Yes, the first thing we'll do if we have any questions is consult a "whole-heartedly" anti-American, pro-Taliban, Saddamite Argentinian for his most reductive and self-servingly simpleminded judgments on the matter.
The dragons have taken over "Wolfowitz of Arabia" is taking care of the democratization of Iraq - and Woolsey prepares the "Fourth World War" http://www.observer.co.uk/iraq/story/0,12239,930769,00.html
Yes, that's pretty close to exactly what I said. I haven't the slightest idea where you got the idea that I was stating or implying anything of the kind. ... and for a second there I thought you might not be approaching the current controversy with an open mind. How comforting that must be for you, not just your being in possession of "indisputable facts," but your possession, apparently, of precisely those "indisputable facts" that necessarily and exclusively lead to a simple and undeniable point of view. Clearly, there's no need for you ever to question your own presumptions, or, for that matter, ever to think very hard about any of this ever again. You're set for life! I'd rather denounce you for being blinded by your ideology, but even more for letting it turn you into one of Saddam Hussein's volunteer apologists. Put the two together, and you get someone who is incapable of recognizing that getting rid of regimes such as his is a service to all humankind - not least to the Arabs and specifically to the Iraqi people. My advice to you is to keep on trying to minimize the significance both of the 30-year reign of terror that the Iraqis have undergone, and of the act of rescuing them from it. I hope and I believe that hardly anything would be more likely to prevent people with views such as yours from ever gaining influence over the lives of Americans, Britons, and other free, thinking people.

▶ _Provided material_
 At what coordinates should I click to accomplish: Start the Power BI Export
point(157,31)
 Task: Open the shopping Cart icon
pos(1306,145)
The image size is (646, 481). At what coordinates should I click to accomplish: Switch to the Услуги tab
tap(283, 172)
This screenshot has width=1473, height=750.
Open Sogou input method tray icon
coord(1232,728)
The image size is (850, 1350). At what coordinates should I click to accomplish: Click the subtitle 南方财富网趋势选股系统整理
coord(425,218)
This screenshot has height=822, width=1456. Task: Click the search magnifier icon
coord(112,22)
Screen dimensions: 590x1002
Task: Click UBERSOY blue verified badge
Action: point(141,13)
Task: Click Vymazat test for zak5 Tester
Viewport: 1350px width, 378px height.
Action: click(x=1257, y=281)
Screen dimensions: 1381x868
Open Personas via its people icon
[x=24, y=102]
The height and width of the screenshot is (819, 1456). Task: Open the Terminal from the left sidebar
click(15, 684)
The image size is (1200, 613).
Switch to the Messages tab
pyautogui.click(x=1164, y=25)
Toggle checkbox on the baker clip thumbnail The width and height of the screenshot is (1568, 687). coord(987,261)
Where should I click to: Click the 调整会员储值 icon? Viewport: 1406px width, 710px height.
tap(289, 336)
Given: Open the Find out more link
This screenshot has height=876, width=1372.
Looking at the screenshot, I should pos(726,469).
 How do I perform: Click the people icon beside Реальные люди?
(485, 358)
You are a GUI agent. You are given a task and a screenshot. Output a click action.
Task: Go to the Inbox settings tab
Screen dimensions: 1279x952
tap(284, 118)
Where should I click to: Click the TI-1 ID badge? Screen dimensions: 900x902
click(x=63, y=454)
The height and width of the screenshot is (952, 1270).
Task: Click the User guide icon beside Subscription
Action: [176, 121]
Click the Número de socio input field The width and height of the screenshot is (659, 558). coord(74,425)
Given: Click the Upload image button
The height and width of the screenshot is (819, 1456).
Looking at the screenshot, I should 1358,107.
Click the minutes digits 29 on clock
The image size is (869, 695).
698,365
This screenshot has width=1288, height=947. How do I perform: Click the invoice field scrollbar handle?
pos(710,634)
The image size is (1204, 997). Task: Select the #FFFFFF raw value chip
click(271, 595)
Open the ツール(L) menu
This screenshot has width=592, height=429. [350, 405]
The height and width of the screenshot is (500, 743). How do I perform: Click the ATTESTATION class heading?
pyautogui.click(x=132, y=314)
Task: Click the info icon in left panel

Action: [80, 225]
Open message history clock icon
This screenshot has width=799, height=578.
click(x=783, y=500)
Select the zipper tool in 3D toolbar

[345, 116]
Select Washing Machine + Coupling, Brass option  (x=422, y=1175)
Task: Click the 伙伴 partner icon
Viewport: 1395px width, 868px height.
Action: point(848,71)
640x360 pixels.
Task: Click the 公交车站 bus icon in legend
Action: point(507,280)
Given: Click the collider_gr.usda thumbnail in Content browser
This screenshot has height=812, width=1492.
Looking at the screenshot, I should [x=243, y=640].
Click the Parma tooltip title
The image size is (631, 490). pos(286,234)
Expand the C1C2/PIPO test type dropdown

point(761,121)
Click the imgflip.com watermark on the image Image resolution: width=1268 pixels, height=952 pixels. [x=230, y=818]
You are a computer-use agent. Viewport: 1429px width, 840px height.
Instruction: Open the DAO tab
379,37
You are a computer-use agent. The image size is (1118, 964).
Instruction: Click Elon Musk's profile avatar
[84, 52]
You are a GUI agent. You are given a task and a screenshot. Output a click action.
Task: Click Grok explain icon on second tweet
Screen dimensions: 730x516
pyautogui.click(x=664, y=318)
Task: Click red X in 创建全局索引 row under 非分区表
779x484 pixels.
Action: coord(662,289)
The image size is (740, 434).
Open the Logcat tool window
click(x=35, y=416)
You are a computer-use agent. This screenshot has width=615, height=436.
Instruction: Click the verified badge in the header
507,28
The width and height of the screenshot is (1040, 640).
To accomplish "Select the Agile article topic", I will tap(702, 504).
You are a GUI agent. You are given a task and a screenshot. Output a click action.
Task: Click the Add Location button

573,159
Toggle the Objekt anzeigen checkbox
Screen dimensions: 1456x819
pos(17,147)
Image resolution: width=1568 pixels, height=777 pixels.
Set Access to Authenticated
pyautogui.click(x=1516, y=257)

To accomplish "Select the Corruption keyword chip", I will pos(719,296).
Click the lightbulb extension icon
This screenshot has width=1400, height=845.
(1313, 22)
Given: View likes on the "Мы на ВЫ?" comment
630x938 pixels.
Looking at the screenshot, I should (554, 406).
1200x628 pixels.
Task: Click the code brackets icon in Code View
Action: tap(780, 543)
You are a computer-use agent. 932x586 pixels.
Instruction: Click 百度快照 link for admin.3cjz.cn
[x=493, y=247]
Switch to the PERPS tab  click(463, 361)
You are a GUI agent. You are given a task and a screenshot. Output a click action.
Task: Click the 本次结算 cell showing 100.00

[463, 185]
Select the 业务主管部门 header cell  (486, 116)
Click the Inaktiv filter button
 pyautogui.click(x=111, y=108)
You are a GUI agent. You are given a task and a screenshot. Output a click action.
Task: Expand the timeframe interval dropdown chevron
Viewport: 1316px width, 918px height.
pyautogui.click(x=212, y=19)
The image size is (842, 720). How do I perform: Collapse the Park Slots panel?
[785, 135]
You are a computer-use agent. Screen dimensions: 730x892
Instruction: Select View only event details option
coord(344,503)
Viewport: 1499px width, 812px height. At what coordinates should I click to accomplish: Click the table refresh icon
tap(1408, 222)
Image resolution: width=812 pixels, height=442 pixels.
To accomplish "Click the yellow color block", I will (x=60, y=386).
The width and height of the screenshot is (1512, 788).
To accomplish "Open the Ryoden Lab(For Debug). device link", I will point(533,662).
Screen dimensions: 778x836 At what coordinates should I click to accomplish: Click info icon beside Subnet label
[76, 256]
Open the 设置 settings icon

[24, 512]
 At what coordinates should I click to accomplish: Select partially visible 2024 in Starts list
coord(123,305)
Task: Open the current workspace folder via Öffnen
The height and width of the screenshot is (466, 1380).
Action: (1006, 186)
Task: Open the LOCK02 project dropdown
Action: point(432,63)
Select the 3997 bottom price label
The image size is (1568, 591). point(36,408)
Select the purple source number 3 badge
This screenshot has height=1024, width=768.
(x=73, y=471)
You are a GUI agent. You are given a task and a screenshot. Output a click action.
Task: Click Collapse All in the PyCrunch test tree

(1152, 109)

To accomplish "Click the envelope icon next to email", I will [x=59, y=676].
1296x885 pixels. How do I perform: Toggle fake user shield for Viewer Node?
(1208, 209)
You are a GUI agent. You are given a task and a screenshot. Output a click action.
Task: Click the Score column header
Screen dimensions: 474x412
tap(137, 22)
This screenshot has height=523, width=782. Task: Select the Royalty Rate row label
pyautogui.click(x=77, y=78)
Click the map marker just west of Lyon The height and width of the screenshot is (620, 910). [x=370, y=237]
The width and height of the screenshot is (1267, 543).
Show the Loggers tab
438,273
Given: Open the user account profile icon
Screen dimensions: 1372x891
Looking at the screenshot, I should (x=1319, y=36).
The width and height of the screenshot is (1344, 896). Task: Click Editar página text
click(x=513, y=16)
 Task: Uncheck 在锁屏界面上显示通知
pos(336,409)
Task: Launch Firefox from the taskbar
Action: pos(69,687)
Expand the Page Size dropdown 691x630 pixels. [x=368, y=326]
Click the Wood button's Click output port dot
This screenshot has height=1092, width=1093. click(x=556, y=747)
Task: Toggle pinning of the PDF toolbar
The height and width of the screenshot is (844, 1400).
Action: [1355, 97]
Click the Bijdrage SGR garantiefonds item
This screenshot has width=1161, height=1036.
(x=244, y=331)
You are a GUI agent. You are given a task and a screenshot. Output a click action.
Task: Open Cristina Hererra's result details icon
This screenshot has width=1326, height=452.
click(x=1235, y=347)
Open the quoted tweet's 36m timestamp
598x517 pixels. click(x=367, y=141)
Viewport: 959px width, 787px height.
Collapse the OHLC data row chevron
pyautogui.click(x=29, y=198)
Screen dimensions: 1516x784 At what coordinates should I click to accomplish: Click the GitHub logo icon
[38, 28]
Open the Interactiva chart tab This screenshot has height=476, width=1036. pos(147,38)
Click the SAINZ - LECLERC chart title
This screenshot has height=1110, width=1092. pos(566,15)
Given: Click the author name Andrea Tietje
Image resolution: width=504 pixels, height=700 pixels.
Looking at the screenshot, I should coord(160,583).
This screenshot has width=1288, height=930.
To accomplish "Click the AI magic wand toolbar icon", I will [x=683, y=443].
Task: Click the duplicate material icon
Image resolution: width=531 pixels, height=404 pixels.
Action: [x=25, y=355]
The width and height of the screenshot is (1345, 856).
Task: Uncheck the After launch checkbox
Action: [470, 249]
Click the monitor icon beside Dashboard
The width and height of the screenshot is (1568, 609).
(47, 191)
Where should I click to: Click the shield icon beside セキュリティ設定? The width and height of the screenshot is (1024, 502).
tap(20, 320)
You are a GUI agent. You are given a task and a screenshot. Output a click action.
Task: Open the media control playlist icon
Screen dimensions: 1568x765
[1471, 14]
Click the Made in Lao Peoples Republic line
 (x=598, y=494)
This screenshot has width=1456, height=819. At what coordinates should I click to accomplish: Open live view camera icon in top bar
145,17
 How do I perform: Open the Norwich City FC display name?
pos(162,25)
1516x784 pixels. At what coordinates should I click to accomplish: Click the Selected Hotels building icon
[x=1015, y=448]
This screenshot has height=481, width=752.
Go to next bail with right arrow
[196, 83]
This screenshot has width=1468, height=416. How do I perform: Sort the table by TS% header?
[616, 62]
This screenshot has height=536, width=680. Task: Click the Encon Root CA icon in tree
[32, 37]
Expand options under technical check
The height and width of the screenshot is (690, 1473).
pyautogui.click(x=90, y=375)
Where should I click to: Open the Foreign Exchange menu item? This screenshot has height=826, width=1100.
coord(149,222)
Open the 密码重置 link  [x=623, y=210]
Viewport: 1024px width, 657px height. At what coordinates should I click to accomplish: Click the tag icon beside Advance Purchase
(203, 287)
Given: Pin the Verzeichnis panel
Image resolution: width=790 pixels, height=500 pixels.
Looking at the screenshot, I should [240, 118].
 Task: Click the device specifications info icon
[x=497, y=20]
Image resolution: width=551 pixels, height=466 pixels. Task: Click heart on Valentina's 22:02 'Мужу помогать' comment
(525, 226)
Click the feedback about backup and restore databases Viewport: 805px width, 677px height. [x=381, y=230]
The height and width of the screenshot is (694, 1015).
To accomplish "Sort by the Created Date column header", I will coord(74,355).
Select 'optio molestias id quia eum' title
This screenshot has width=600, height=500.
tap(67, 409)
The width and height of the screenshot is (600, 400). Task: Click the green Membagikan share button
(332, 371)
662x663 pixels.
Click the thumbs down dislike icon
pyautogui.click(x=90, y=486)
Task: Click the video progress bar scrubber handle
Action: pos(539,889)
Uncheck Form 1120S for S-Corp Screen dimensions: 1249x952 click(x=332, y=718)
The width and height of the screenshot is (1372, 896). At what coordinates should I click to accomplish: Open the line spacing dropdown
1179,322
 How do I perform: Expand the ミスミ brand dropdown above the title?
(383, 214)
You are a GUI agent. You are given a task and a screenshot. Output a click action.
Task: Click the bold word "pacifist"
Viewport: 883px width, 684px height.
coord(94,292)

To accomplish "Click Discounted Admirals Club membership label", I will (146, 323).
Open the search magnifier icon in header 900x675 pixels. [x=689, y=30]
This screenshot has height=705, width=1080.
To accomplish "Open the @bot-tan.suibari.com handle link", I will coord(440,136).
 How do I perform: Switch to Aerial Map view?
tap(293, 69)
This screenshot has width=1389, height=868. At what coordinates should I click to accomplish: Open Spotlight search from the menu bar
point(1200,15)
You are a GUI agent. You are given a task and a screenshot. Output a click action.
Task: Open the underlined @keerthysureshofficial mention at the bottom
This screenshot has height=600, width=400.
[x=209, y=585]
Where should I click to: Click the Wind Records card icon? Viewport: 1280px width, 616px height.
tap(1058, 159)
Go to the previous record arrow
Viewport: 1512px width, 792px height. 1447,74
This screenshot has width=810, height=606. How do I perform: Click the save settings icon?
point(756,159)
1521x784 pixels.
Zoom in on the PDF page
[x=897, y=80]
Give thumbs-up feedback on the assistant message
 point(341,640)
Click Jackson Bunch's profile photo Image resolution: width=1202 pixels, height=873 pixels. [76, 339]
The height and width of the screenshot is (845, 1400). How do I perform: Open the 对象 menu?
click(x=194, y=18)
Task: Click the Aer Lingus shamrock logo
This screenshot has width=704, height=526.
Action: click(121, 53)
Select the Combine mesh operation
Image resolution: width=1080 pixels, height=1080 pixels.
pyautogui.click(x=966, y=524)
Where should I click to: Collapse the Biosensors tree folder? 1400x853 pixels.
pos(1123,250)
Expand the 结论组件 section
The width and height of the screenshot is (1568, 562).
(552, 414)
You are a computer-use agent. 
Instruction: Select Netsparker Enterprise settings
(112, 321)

▶ _What is expected_
Can you reproduce, word for word, the stretch of the post about Iraq from "Yes, the first" through "on the matter."? Work from the post about Iraq alone. The entries play no part.

▶ _Result below_
Yes, the first thing we'll do if we have any questions is consult a "whole-heartedly" anti-American, pro-Taliban, Saddamite Argentinian for his most reductive and self-servingly simpleminded judgments on the matter.